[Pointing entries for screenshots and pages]
* BEGIN *

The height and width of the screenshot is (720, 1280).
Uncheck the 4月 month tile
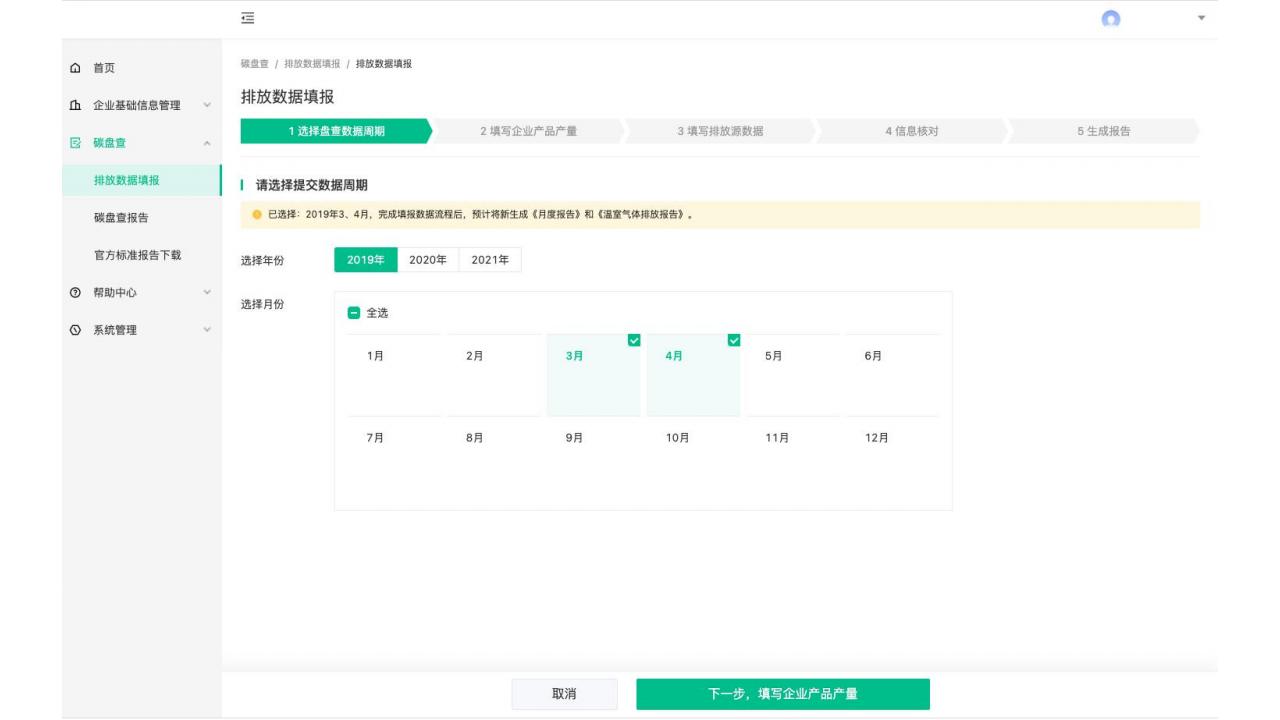(x=693, y=375)
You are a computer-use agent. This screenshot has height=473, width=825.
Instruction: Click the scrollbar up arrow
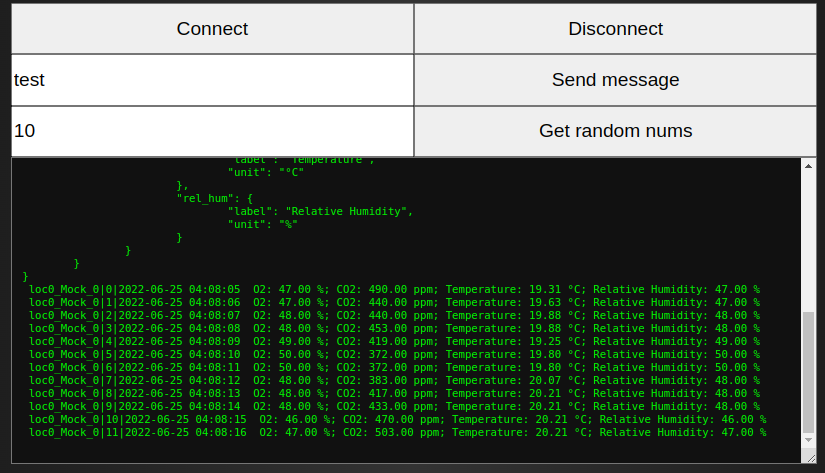808,166
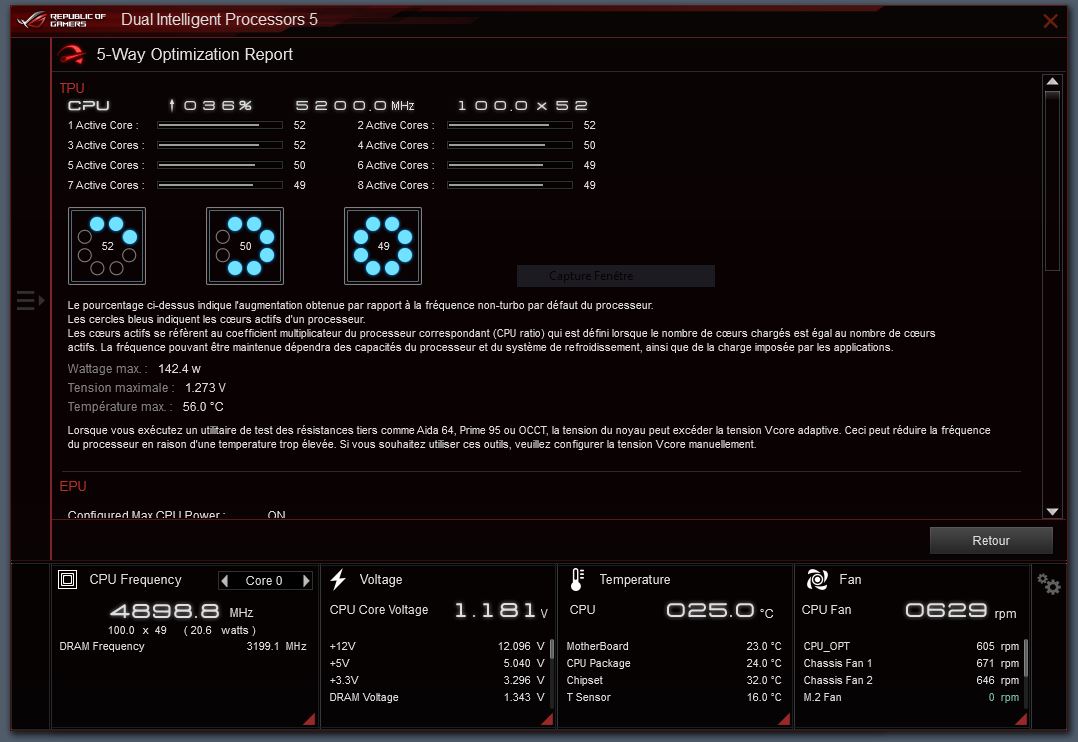The width and height of the screenshot is (1078, 742).
Task: Click the Fan panel icon
Action: coord(817,579)

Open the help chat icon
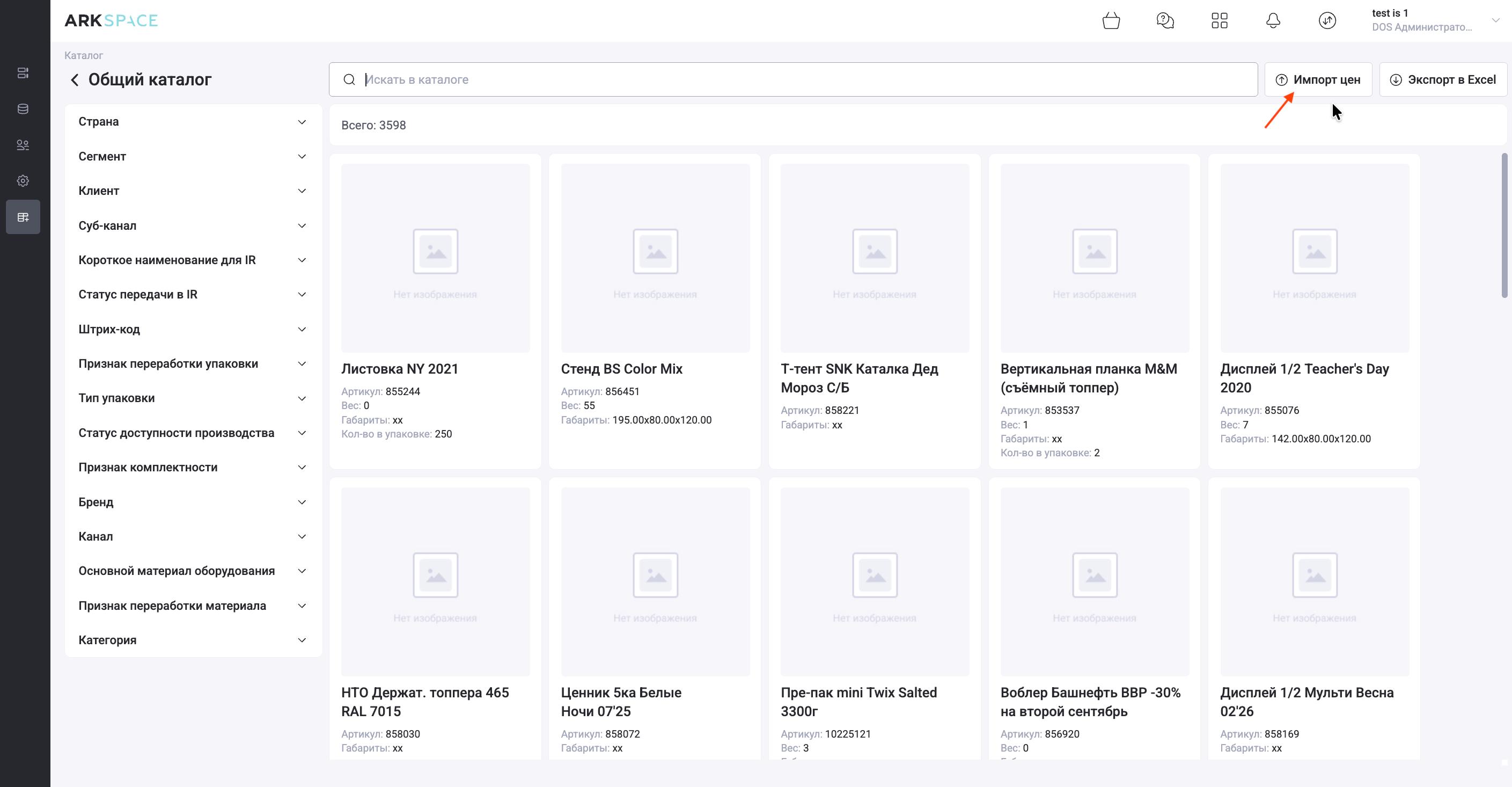1164,21
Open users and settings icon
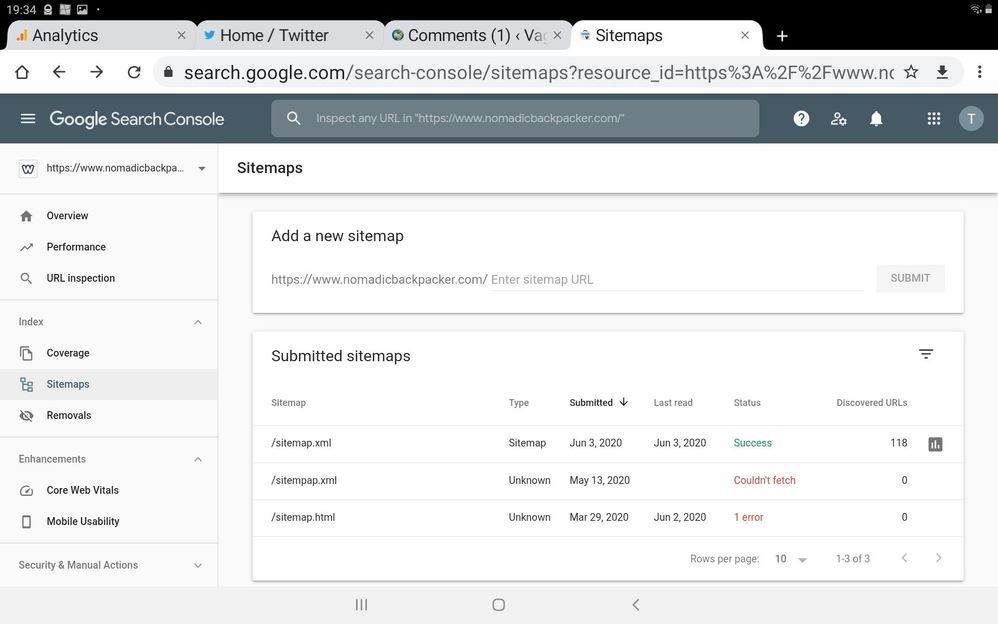998x624 pixels. pyautogui.click(x=839, y=119)
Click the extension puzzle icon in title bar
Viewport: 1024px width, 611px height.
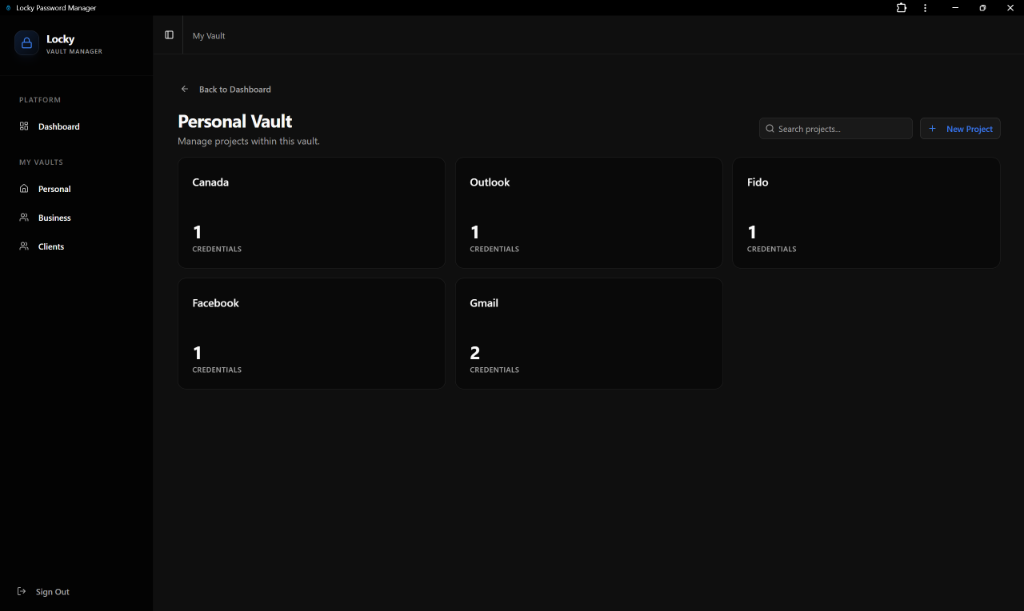click(901, 8)
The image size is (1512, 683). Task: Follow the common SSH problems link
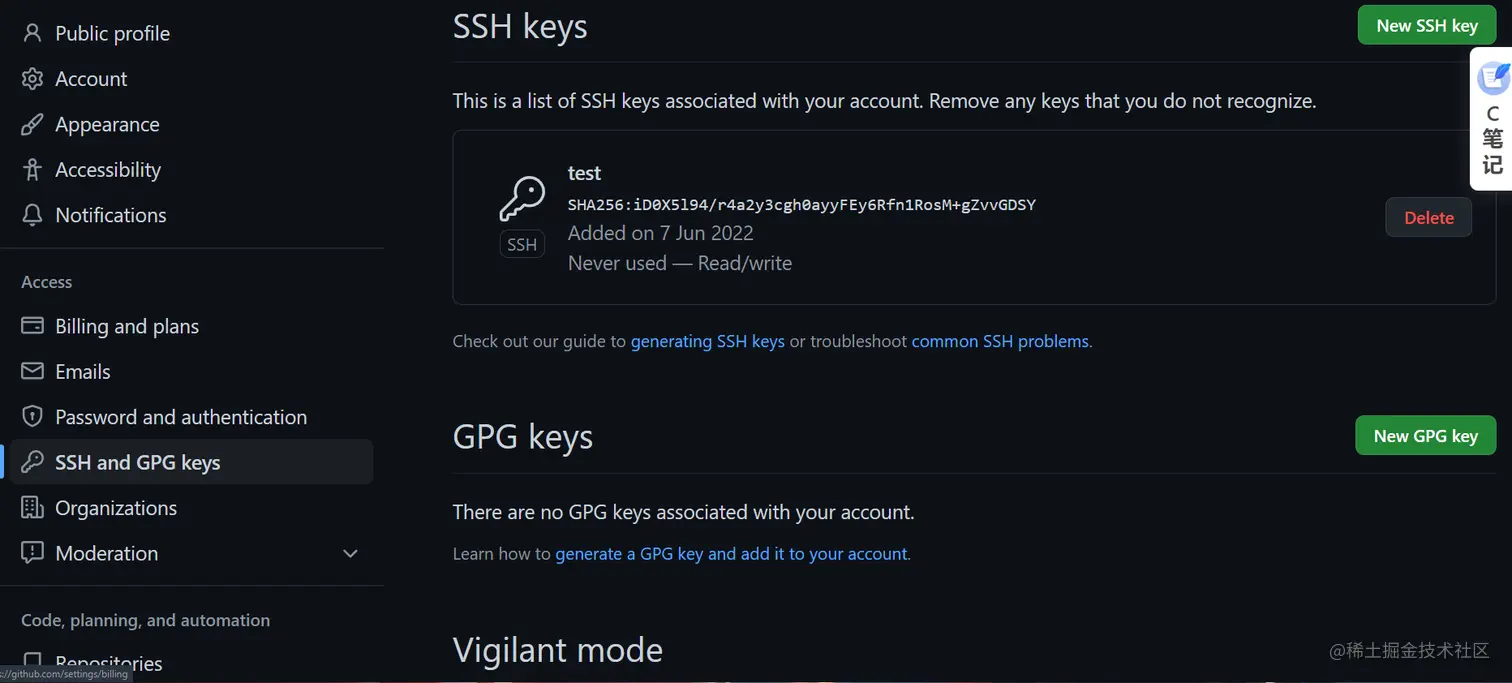pyautogui.click(x=1000, y=341)
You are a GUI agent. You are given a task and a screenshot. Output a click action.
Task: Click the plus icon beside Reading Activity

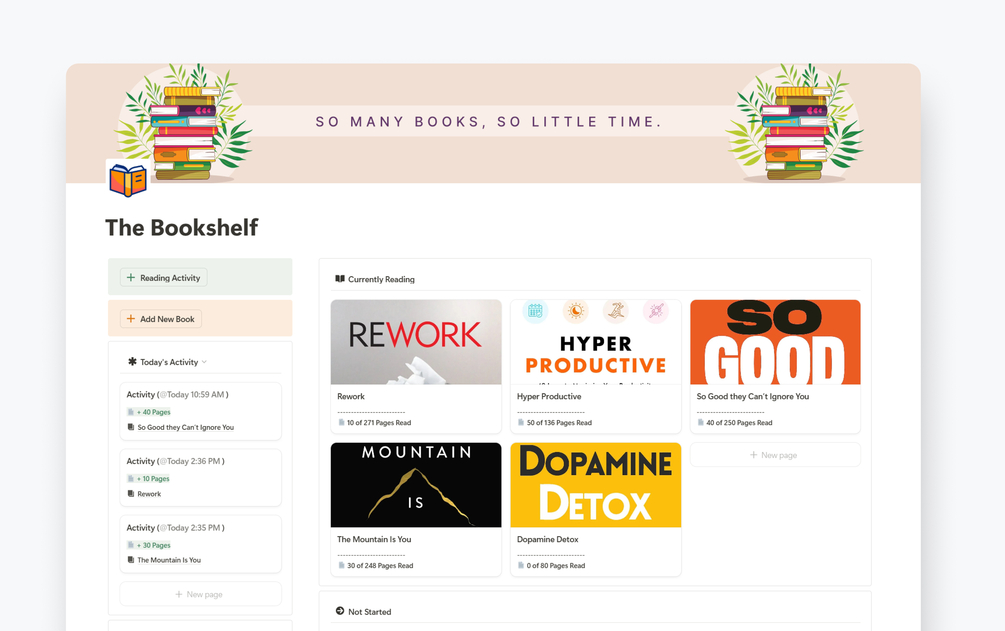click(x=131, y=278)
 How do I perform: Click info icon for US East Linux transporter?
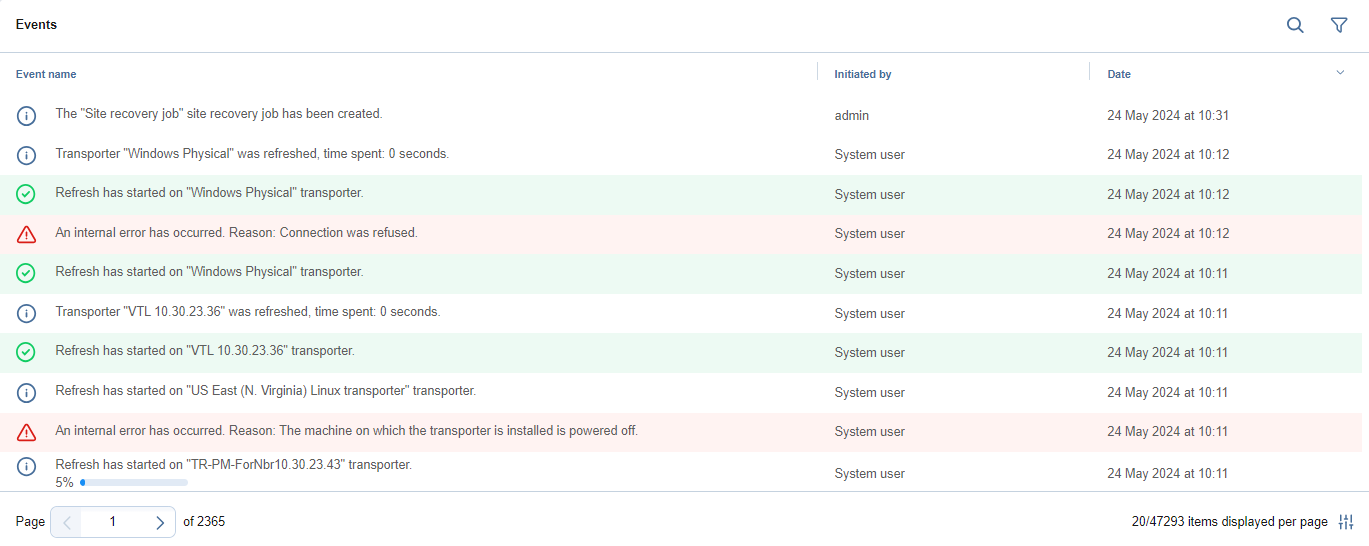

* END *

Please extract all the entries above word for word, leaving out the pictures.

Worked solution:
The height and width of the screenshot is (720, 1280).
Uncheck the 4月 month tile
(x=693, y=375)
You are a computer-use agent. This screenshot has height=473, width=825.
Instruction: Click the scrollbar up arrow
808,166
The width and height of the screenshot is (1078, 742).
Task: Click the Fan panel icon
Action: coord(817,579)

Open the help chat icon
1164,21
Open users and settings icon
998x624 pixels. pyautogui.click(x=839, y=119)
Click the extension puzzle icon in title bar
Viewport: 1024px width, 611px height.
click(901, 8)
The image size is (1512, 683). Task: Follow the common SSH problems link
pyautogui.click(x=1000, y=341)
You are a GUI agent. You are given a task and a screenshot. Output a click action.
Task: Click the plus icon beside Reading Activity

click(x=131, y=278)
 How do I perform: Click info icon for US East Linux transporter?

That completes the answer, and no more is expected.